Karpows erfolglose Computer-Partie

Journalist soll den ehemaligen Schachweltmeister um 800.000 Mark gelinkt haben / Verhandlung vor Hamburger Landgericht  ■  Aus Hamburg Ute Scheub

Einst, in der Fernsehserie „Schach dem Weltmeister“ des Jahres 1977, spielte der damalige Schachweltmeister Anatolij Karpow gegen das vom NDR-Journalisten Helmut Jungwirth zum Mitspielen aufgeforderte TV-Publikum. Die Partie endete Remis. Jetzt scheint der Redakteur in einer direkten Konfrontation mit der Schach-Größe kurz vor dem Matt zu stehen.
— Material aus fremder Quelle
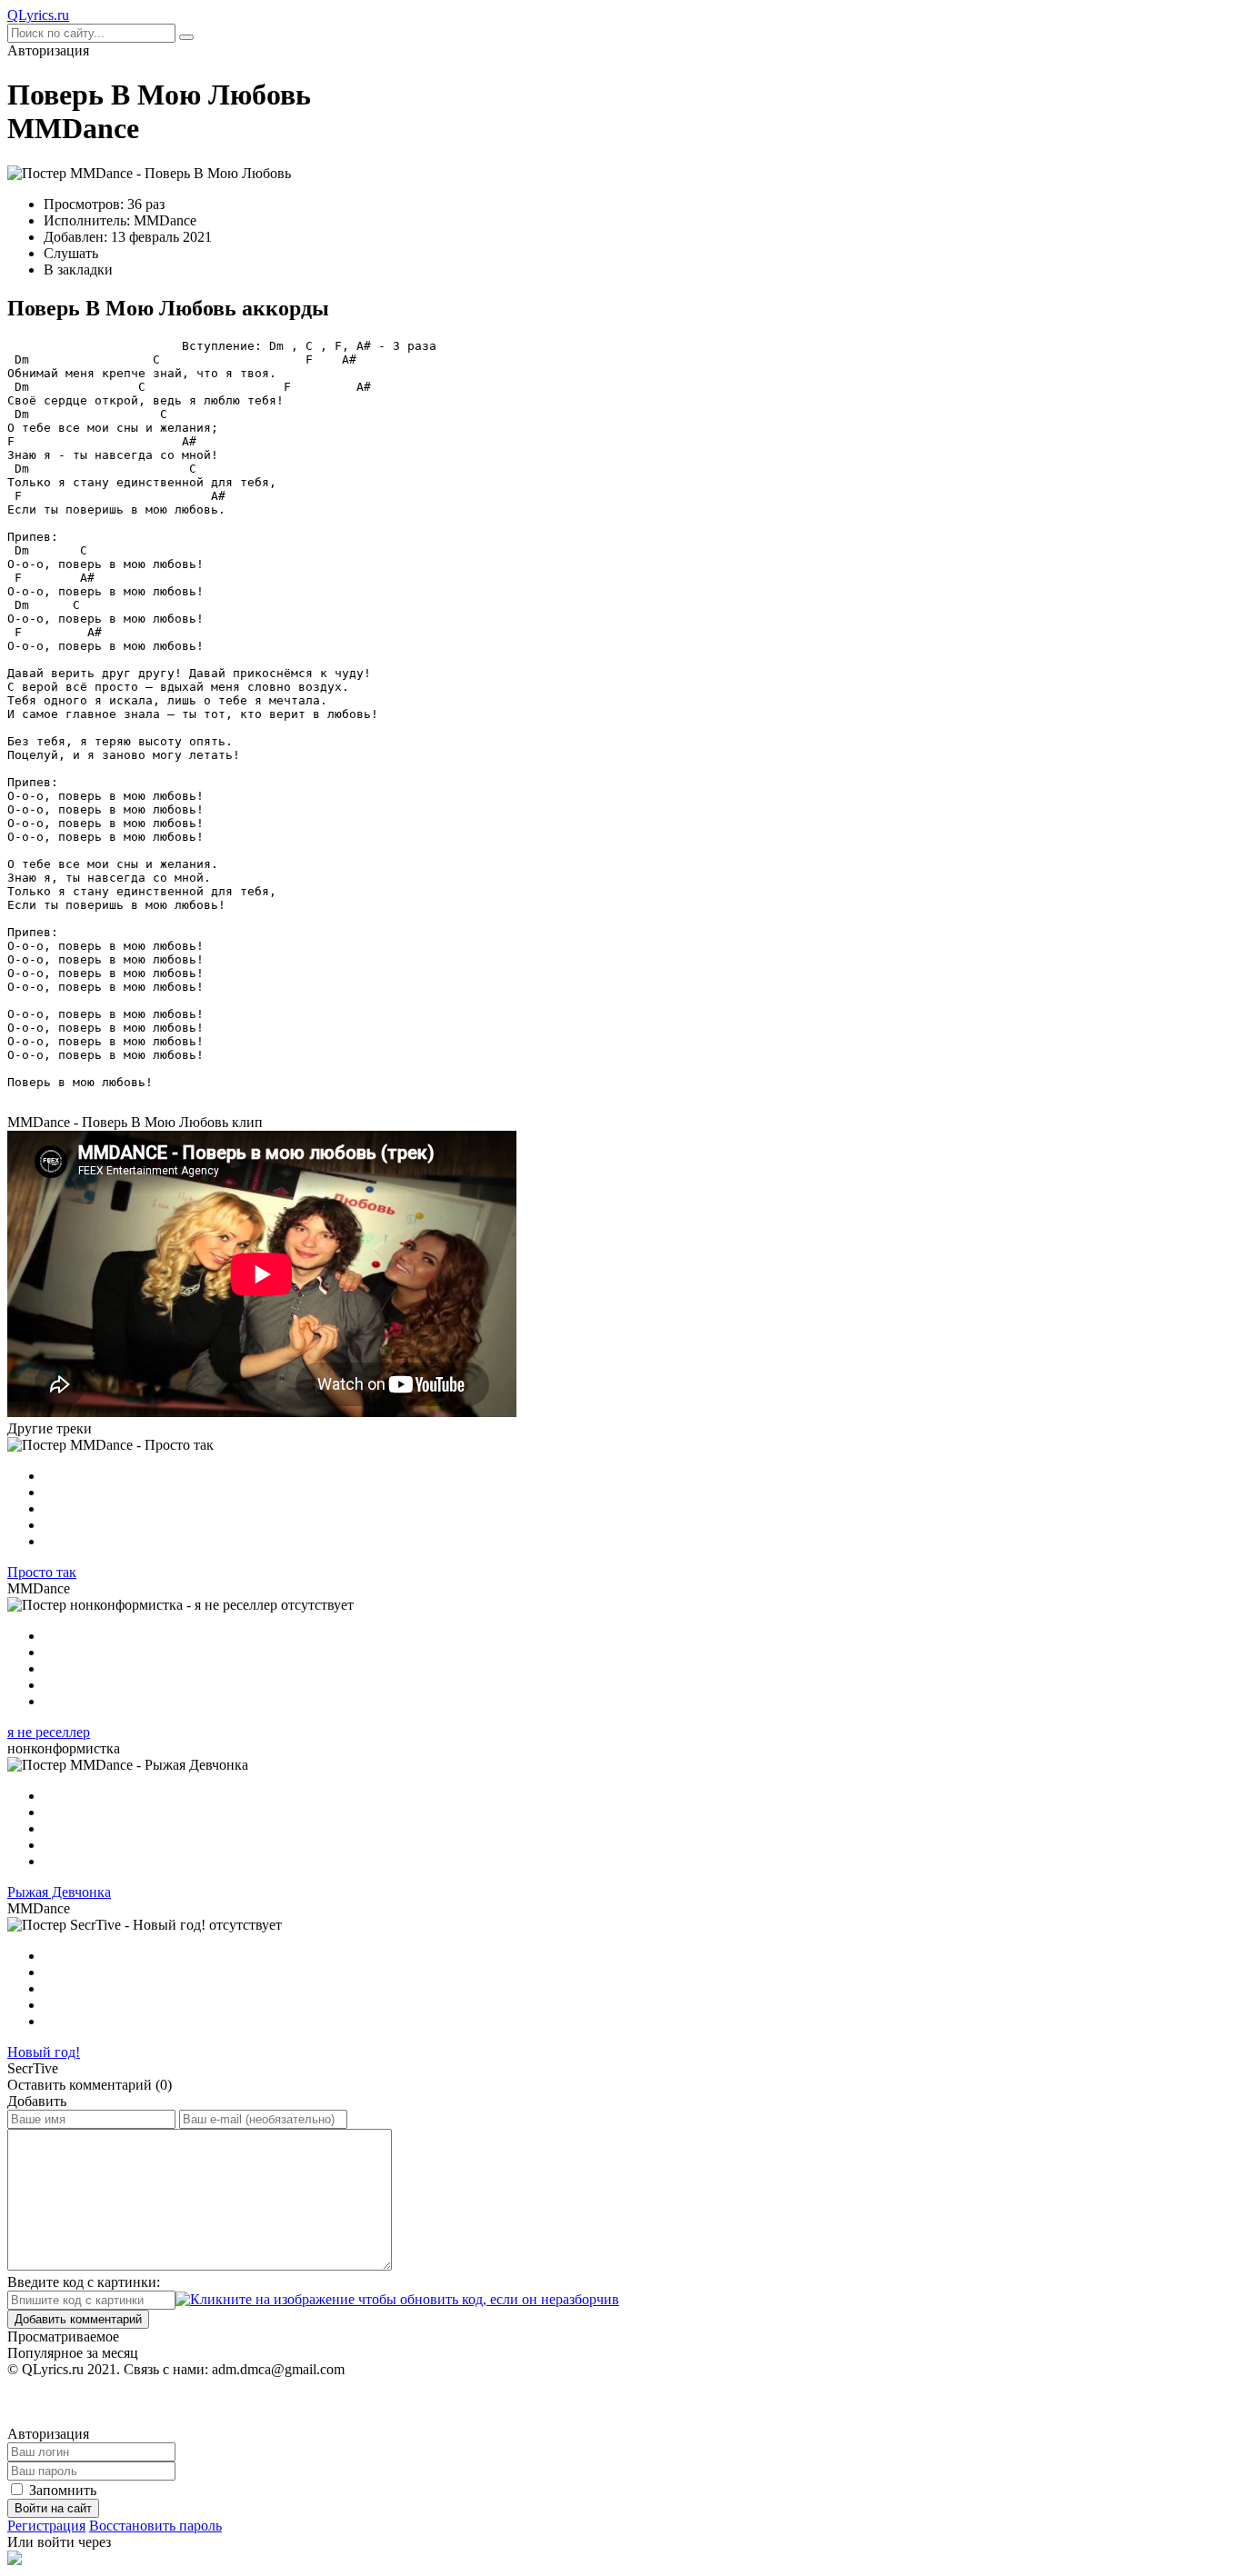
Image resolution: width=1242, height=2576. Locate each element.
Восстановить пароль (155, 2525)
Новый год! (43, 2052)
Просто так (41, 1572)
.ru (38, 15)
Aufgrund einer Strafanzeige von Karpows Anwälten steht der 45jährige smarte Cristdemokrat wegen Veruntreuung von rund 800.000 Mark aus den Karpowschen Werbeeinahmen vor dem Hamburger Landgericht. Insgesamt 46 Zeugen sind in dem Mammutprozeß geladen, darunter auch der berühmte Russe.

Schach per Postkarte

„Ich war nie aktiver Schachspieler“, bekannte am Donnerstag, dem ersten Verhandlungstag, der einstige stellvertretende Leiter des Fernsehstudios Hannover, der nach Festnahme und sechswöchiger Untersuchungshaft Ende 1985 wieder zum Rundfunk nach Hamburg zurückversetzt wurde. Erst durch einen schachbegeisterten Nachbarn sei er auf die Idee mit der Serie „Schach dem Weltmeister“ verfallen, bei der die Zuschauer per Postkarte mehrheitlich über einen Spielzug pro wöchentlicher Folge gegen den amtierenden Meister entscheiden sollten. Also spürte der Journalist das ihm bis dahin unbekannte Schachgenie bei einem Turnier in Jugoslawien auf und bot ihm 20.000 Mark Honorar fürs Mitspielen. Karpow sagte zu und eröffnete die Partie stilecht auf dem Roten Platz in Moskau.

Es sollte der Beginn eines „sehr dichten Beziehungsgeflechts“ werden. Jungwirth jettete dem Champion nun einmal pro Woche auf alle Turniere der Welt hinterher, um den nächsten Schachzug des Meisters zu filmen.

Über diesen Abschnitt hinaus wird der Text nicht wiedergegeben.